Visualizing multiple different modifications

[gevro]

Hi, Is there a possibility of IGV adding the ability to visualize multiple different modifications (ML / MM tags) simultaneously? For example, each MOD in a different color, with a legend.

SAM specs allows for multiple different mods, and there are technologies that can produce this. So I think it would be really good to have this.

Thanks

[jrobinso]

Anything is possible of course, but unfortunately I am not made of time. I would consider a pull request for this enhancement if it was minimally disruptive to current code. For the (very) small IGV team "there are technologies that can produce this" is not a high enough threshold to prioritize, there needs to be a significant user community actually using it.

[gevro]

Thanks. Understood. How do you all generally assess how many in the community may use a potential feature? Is there a survey sent periodically to users to which this feature could be posed? It is hard for me to know how many may need this. It would be nice if github itself had a feature voting page!

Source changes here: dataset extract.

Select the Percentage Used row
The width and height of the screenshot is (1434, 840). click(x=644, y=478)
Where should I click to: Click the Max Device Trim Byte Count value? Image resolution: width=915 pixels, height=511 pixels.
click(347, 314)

I do not code well enough to attempt this, but I think that with Nanopore and Pacbio's recent advances in sequencing multiple modifications (which the SAM spec anticipated) that this will increasingly occur.

[jrobinso]

We cannot do surveys, we don't even have contact info, but generally we are pretty plugged into the community. Generally we rely on guidance from Oxford Nanopore and Pacbio development teams, requests here and in the igv-help forum, and citations of IGV for particular features.

[gevro]

Ok. Well, I assume this will be considered as one vote for this feature, and if other users agree, perhaps they can comment here on this thread. I'm happy to help in other ways and wish I knew how to code this to be able to help - sorry!

[MBoemo]

Related to this: Thanks very much to @jrobinso and the devs for all of the great work on incorporating base modifications. A method that's quite important to the genome replication community is labelling nascent DNA with thymidine analogues BrdU and EdU. We and others have done quite a bit of work using the ONT platform for this (https://www.biorxiv.org/content/10.1101/2022.09.22.509021v1) and a new version of our tool (https://github.com/MBoemo/DNAscent) will output BrdU and EdU calls as modbam. We could, in theory, visualise these by pretending they're one of the other modified bases that IGV currently supports but I think it would be better to do this properly. There's no single-letter code defined for these analogues, but we could use ChEBI IDs. Would you be happy to consider a pull request if I put these in?

[jrobinso]

It should (nearly) just work, have you tried? If not could you give me a small example file. There are probably a few places where there is some hardcoded assumption its a known modification.

[gevro]

Hi all, Just to add, the original suggestion was to visualize multiple modifications simultaneously (with a legend). That will become an increasingly common situation I think, as multiple modifications are called by PacBio and nanopore sequencing.

[MBoemo]

Everything works as expected if, for instance, we put "N+b?" and "N+e?" in the MM tag for BrdU and EdU, respectively. Then we can pick colours via Preferences --> Base Mods --> Modified base colours and visualise them that way. The slightly sketchy thing about that is that IGV then calls them 5fU and 5caU which isn't correct.

I took a quick look earlier and I think (hopefully not famous last words) that this could be implemented by adding only a few lines of code.

[MBoemo]

Yes I agree @gevro - we could probably put two new modified bases in quite easily, but then we'll have to go through this again every time there's a new one in the future.

[jrobinso]

@MBoemo I also looked briefly and yes, it needs a few lines of code. A PR would be welcome, along with an example file for testing.